Exercise brief: Whenever a line in the entries below contains "checkbox", copy that line.

+++ Source information

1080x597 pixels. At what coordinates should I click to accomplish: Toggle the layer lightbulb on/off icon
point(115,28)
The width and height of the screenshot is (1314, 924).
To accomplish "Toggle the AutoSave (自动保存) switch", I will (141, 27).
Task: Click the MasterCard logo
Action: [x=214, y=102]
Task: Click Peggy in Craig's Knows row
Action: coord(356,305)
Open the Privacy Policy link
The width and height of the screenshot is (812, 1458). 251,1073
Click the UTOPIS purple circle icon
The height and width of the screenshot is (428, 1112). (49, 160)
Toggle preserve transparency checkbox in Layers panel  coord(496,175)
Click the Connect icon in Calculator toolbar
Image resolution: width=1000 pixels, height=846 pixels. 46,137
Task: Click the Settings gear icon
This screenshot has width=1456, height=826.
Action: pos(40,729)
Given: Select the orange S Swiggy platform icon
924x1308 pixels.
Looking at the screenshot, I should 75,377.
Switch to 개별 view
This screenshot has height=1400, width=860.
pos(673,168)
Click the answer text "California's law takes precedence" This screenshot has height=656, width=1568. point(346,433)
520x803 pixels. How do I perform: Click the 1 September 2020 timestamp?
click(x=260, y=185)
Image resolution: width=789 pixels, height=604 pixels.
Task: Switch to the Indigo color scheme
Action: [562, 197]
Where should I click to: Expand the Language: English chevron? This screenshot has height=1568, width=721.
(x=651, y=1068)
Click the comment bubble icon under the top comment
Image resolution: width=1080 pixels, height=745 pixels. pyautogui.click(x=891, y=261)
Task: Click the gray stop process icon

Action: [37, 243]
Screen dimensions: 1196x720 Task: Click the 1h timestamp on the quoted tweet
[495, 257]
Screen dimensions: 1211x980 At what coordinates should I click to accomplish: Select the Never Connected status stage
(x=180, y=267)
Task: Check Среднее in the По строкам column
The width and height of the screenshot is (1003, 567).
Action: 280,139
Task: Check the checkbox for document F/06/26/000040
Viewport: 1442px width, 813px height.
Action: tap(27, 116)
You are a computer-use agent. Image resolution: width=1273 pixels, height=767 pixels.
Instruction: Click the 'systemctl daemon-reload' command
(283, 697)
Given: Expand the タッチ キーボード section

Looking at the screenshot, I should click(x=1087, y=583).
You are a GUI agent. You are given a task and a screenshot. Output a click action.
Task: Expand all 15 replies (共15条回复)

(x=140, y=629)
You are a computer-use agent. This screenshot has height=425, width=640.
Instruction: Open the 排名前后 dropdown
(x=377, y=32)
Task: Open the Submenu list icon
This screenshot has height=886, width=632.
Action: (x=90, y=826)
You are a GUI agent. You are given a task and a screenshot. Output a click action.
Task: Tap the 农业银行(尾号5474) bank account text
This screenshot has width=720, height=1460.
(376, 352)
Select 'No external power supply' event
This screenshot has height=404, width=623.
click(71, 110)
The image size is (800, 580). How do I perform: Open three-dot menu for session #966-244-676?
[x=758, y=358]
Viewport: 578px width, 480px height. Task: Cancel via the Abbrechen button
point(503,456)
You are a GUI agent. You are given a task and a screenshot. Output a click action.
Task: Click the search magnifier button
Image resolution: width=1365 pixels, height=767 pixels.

++++++

Result below:
Toggle preserve transparency checkbox in Layers panel  coord(496,175)
Task: Check the checkbox for document F/06/26/000040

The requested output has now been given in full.